Treasury building in Washington. Treasury building in Washington.

Welcome back to Human Capital. In this week’s issue, we’re spotlighting a few of the many voices weighing in on the Treasury Department’s release Tuesday of its 222-page report calling on the Office of the Comptroller of the Currency to create a special charter for fintech companies.

The OCC followed suit the same day, announcing the bank regulator would start taking applications for national bank charters from fintech companies engaged in banking. “The federal banking system must continue to evolve and embrace innovation to meet the changing customer needs and serve as a source of strength for the nation’s economy,” said Comptroller of the Currency Joseph Otting. 

What does the Treasury report say? Since the financial crisis, “a proliferation in technological capabilities and processes” has developed “increasing levels of cost effectiveness and speed.”

The use of data and mobile devices, along with the speed and expansion of information flow, “all have broken down barriers to entry for a wide range of startups and other technology-based firms that are now competing or partnering with traditional providers in nearly every aspect of the financial services industry.”

From 2010 to the third quarter of 2017, more than 3,330 new technology-based firms serving the financial services industry have been founded, 40% of which are focused on banking and capital markets, the report states.

In the aggregate, the financing of such firms has been growing rapidly, reaching $22 billion globally in 2017, a 13-fold increase since 2010.

Rep.
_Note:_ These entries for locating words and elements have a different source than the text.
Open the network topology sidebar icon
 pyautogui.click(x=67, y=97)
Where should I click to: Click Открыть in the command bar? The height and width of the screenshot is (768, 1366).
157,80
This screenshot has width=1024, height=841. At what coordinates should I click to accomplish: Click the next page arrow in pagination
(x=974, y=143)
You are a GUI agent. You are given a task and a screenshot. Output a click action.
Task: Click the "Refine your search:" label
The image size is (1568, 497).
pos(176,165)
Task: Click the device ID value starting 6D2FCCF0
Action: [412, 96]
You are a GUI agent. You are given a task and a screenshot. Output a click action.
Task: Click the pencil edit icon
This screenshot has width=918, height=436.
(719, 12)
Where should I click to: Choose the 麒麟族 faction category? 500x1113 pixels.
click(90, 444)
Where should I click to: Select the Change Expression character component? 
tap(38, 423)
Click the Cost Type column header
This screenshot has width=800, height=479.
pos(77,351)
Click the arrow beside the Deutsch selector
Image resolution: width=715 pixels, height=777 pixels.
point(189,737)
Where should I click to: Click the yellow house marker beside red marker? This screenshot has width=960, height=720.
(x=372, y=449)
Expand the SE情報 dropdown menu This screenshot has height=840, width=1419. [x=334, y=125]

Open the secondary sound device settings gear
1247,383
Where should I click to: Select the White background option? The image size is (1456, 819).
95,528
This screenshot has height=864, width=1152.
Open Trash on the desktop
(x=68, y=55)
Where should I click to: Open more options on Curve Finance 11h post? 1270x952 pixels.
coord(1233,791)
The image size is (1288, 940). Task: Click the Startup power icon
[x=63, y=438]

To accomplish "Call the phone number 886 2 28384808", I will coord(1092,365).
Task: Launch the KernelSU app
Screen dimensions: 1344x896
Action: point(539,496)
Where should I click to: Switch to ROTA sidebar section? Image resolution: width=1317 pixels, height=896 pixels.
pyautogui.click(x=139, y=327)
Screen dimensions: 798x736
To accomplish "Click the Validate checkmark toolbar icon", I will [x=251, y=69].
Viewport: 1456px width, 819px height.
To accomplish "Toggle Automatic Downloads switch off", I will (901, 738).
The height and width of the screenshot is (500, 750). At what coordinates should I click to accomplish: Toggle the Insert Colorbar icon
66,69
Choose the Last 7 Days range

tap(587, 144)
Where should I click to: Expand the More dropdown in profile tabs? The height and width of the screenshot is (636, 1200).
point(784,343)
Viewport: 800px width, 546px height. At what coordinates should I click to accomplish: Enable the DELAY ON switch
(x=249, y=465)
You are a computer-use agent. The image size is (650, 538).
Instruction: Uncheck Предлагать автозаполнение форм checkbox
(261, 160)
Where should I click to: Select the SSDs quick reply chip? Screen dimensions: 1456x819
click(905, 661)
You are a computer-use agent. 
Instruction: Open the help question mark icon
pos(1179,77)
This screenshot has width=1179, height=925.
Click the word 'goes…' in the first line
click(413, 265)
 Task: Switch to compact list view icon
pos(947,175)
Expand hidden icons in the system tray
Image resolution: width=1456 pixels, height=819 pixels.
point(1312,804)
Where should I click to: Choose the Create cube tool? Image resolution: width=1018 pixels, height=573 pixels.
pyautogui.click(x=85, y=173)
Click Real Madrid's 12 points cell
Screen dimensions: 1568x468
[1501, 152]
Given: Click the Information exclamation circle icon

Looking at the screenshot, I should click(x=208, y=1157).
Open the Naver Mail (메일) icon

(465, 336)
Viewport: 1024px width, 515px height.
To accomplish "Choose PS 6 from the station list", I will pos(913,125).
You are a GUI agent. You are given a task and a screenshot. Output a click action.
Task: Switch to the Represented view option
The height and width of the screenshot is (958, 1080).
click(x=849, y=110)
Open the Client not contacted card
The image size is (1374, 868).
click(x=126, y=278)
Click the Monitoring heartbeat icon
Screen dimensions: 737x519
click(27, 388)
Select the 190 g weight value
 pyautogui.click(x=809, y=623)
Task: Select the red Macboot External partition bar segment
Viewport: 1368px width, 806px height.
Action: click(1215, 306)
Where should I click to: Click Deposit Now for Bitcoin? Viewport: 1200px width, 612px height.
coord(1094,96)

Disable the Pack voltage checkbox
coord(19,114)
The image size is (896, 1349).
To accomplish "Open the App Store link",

Maxine Waters, D-Calif., ranking member of the House Financial Services Committee, noted that while she has “great hopes” for fintech firms’ ability to open up consumer access to products and services, she also has “deep concern” about adequate consumer protection being in place.

Waters also balked at the OCC providing “little opportunity” for deliberation on “this new charter regime,” and questioned OCC’s legal authority to take such a step.

There’s “concern that the OCC’s fintech charter could allow nonbanks to pre-empt state laws that are meant to protect consumers,” Thaddeus King, officer for The Pew Charitable Trusts’ consumer finance project, told me in a Friday email message.

However, he added, the OCC “has expressed an unfavorable view of banks partnering with payday lenders and has also made clear that it does not want OCC-chartered institutions to offer unaffordable and unsafe loans. As the OCC moves forward, it must keep consumer protection front and center.”

Nick Bourke, director of The Pew Charitable Trusts’ consumer finance project, said on a Wednesday webcast that there was “not a lot” in Treasury’s fintech report “about consumer protection or how to ensure that we have a safe and sound marketplace,” and he cautioned against “rushing ahead to encourage more financial innovation before we have those strategies sorted out.”

Indeed, Pew’s just released report suggests that U.S. regulators take a cue from international regulators and create a more coordinated approach to encouraging innovation, “one that reduces regulatory ambiguity and protects consumers.”

Like in Australia, “where the Treasury Department took steps to be a coordinating agency among all the various government actors, it’s probably a positive step for a [U.S.] federal regulator [like Treasury] to try to convene and create a sense of coordination among regulators,” Bourke said.

However, “it’s way too soon to know if this [Treasury] process is going to lead to the kind of clear goals for why regulators should even be involved in fostering financial innovation in the first place,” Bourke opined. “If this kind of collaboration leads to a sense of clear goals for why the regulators should be fostering financial innovation and how they’re going to do it in a way that protects consumers,” that’s positive.

Former Treasury official Jonah Crane, previously spotlighted in Human Capital, opines that Treasury’s white paper on fintech “recognizes the important role of consumer data access in facilitating innovation that benefits consumers.”